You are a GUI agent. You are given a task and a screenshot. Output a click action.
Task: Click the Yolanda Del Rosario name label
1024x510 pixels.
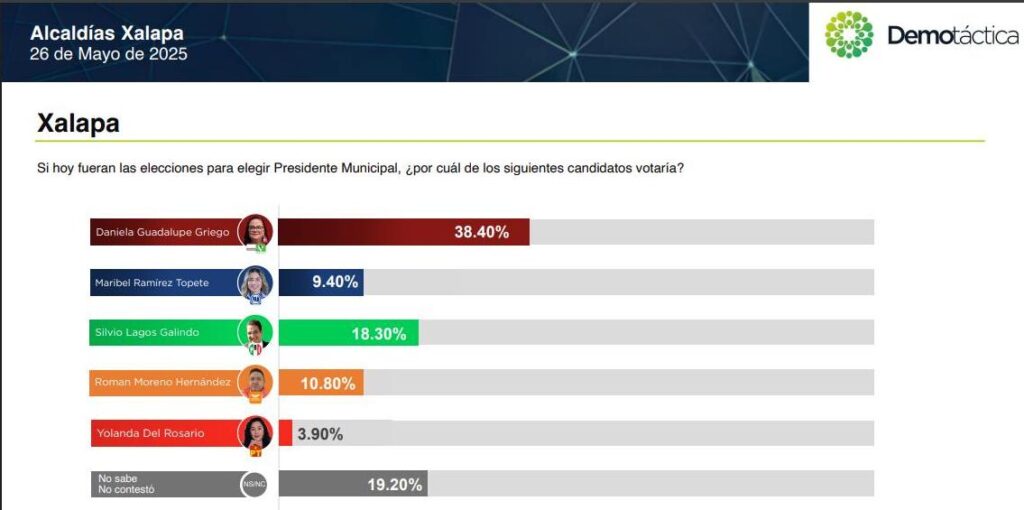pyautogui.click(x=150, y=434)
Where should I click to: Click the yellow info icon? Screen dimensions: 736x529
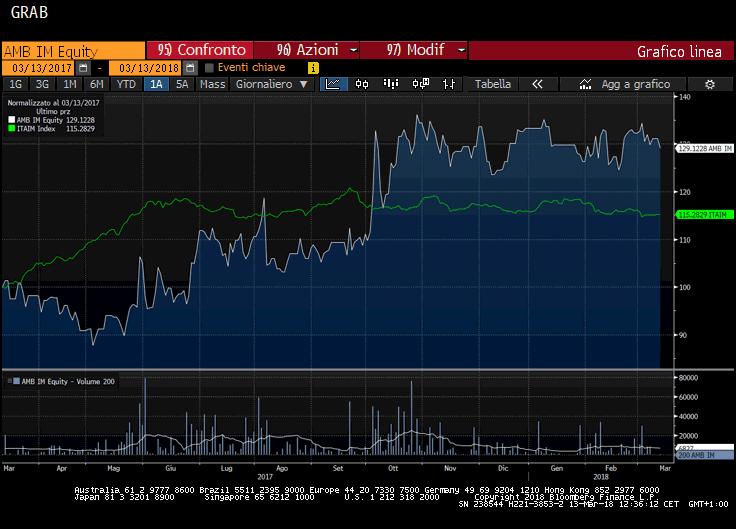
══════
All entries above are to be set down word for word, and the pictures are to be left out.

**RESULT BELOW**
You are a GUI agent. You are given a task and a screenshot. Output a click action.
Task: Click the Yolanda Del Rosario name label
1024x510 pixels.
pyautogui.click(x=150, y=434)
Where should I click to: Click the yellow info icon? Screen dimensions: 736x529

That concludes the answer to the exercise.